The visitors held almost all the high cards and out-muscled their hosts across the field but Muir, by necessity as much as anything, played with pace, running the ball from all corners of the field and catching Ayr cold. The three tries and four points were no less than their adventure and ambition deserved.
Muir did enough to suggest that they can be competitive in the BT Premiership at least as long as the weather stays warm and Edinburgh offer them the use of breakaway Jamie Richie. The professional flanker put in a huge shift for the home team, carrying tirelessly and showing unexpected offloading skills.
The Muir backs were slick and adventurous and they combined, along with Richie, to score the best try of this match, a length-of-the-field effort in the first half. Just about everyone got their hands on the ball as Muir attacked left and then right with loosehead prop Ross Dunbar scooping up the loose ball and sprinting behind the posts.
For the visitors scrum-half David Armstong ran well and posed problems with the ball in hand but Ayr’s backs were a little sloppy especially in the first half when their wingers fluffed scoring chances.
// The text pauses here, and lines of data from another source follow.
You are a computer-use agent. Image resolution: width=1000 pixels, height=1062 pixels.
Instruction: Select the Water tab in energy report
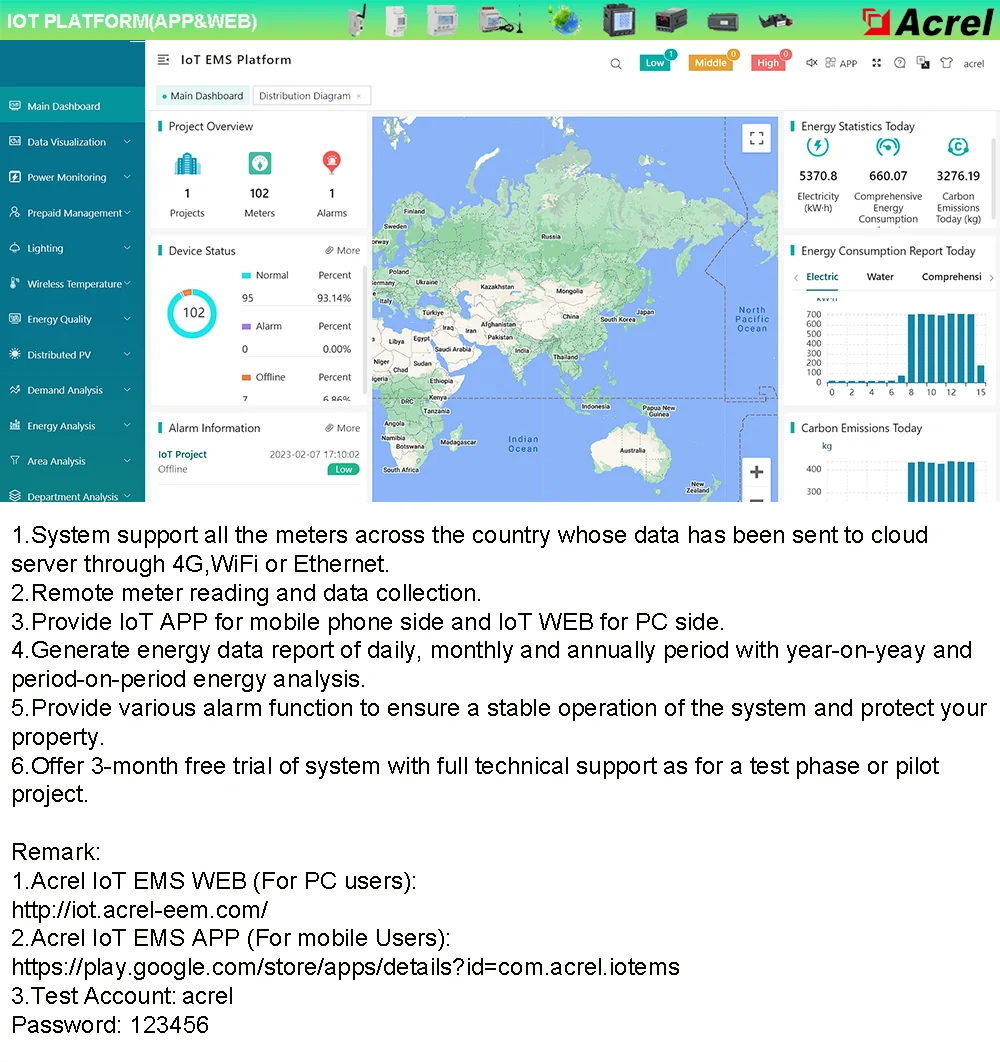[879, 276]
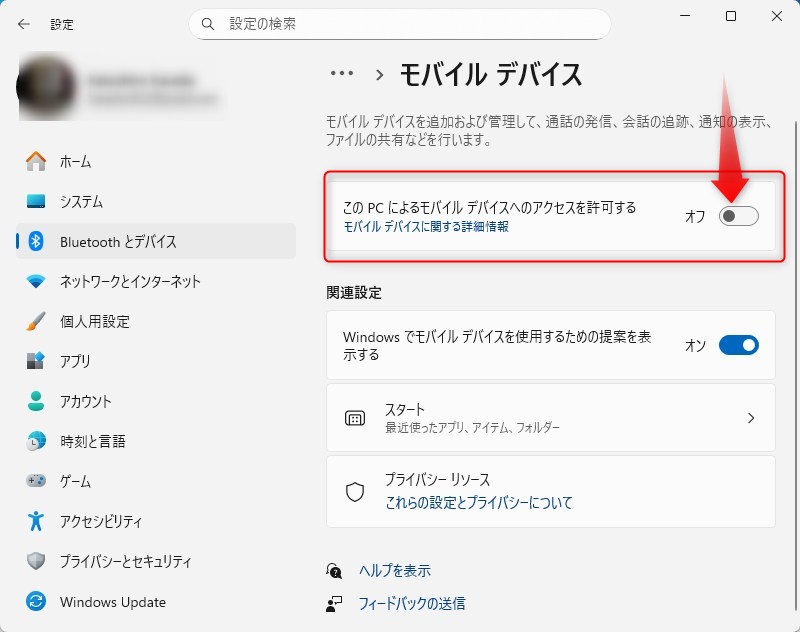Expand the Start related setting chevron
The height and width of the screenshot is (632, 800).
pyautogui.click(x=751, y=418)
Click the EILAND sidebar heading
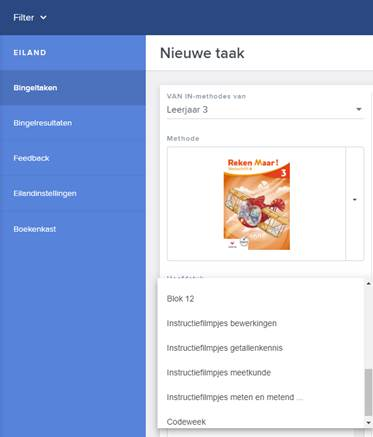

Cammy Taylor was bundled into touch five yards out and Craig Gossman spilled a scoring pass on the opposite flank just a few minutes later.
Muir’s four point lead at the break became an 11-point lead just a few short minutes into the second half. The Ayr defence parted like the Red Sea for Muir’s number eight and skipper Craig Keddie who looked like he might go all the way only to be dragged down short of the line. So it was left to lock Jamie Scott to barrel over from short range after a simple pick and drive, Laidlaw converting expertly. Trailing by 17-6 it suddenly dawned on Ayr that they were in danger of losing this one and the men in pink duly adopted their best game face. Frasier Climo kicked a penalty into the corner and Armstrong thought he had scored after a clever lineout ploy only for the match officials to spot a foot in touch.
It wasn’t until Scott was sent to the sin bin that Ayr’s big pack began to press their foot firmly on Muir’s throat. One lineout drive was held up before a set scrum marched their way over the line for number eight Blair MacPherson to score one of the easier tries of his career.
Just as it looked like Ayr might come off the canvas, Muir scored their third try of the afternoon. It was sparked by winger Jordan Edmunds who made far more metres than he should have up the middle of the park. Muir battered away at the Ayr line until eventually Keddie squeezed over by the posts and Laidlaw was never going to miss.
To add injury to insult Ayr’s flanker Gregor Henry left the field on a stretcher in the closing minutes to top off a forgettable afternoon for the visitors.